WPA Pool

"Temos que redescobrir o poder redentor do amor e, quando fizermos isso, faremos deste velho mundo um mundo novo". Foi com uma citação de Martin Luther King que o bispo Michael Curry começou a cerimónia real e recebeu muitos elogios pelo sermão apaixonado.

Em entrevista ao People, o bispo norte-americano, que foi o primeiro afro-americano a presidir à Igreja Episcopal, relembrou memórias do casamento do príncipe Harry e Meghan Markle que aconteceu em 2018.

Depois de pregar o sermão, apenas me lembro que era como se pudesse sentir escravos por todo o lugar”, disse o bispo de 67 anos, que escreveu recentemente um livro 'Love is the Way'. E acrescentou: “Não quero ser assustador, mas foi como se a voz deles tivesse sido ouvida naquele dia."

O bispo descreveu ainda como é ser um descendente de escravos e apresentar um sermão à frente da rainha Isabel II. “Era como se a voz deles, uma das suas canções, um dos seus descendentes estivesse lá naquele dia. A rainha foi muito gentil”, afirmou.

O fato de tudo ter acontecido, para mim, é um sinal de esperança. É um sinal de esperança que aquele que descende de pessoas que foram capturadas no comércio de escravos, provavelmente no comércio britânico de escravos, seja trazido das costas da África Ocidental para as costas da América. Que um dos seus descendentes estava na presença da rainha da Inglaterra e ele citou uma das suas canções. É a esperança de que não tenhamos que ser como sempre fomos."

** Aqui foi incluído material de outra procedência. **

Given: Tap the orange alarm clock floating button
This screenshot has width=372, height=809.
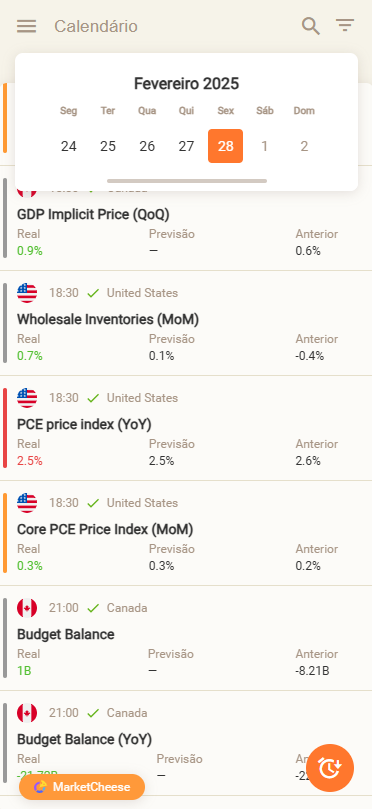Looking at the screenshot, I should pyautogui.click(x=330, y=768).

O bispo Curry, que teve uma infância difícil, explicou que a principal lição do livro é viver "um amor que não é egoísta, que realmente procura o bem-estar dos outros e de si mesmo” e viu esse mesmo tipo de amor poderoso entre Harry e Meghan. “O que mais se destacou para mim foi que essas são duas pessoas que realmente se amam”, afirmou.

O bispo ficou surpreso com a quantidade de atenção que recebeu nos dias e meses que se antecederam ao casamento real. "Em dois anos, tive mais conversas desse tipo sobre fé, vida e amor do que em 40 anos", disse.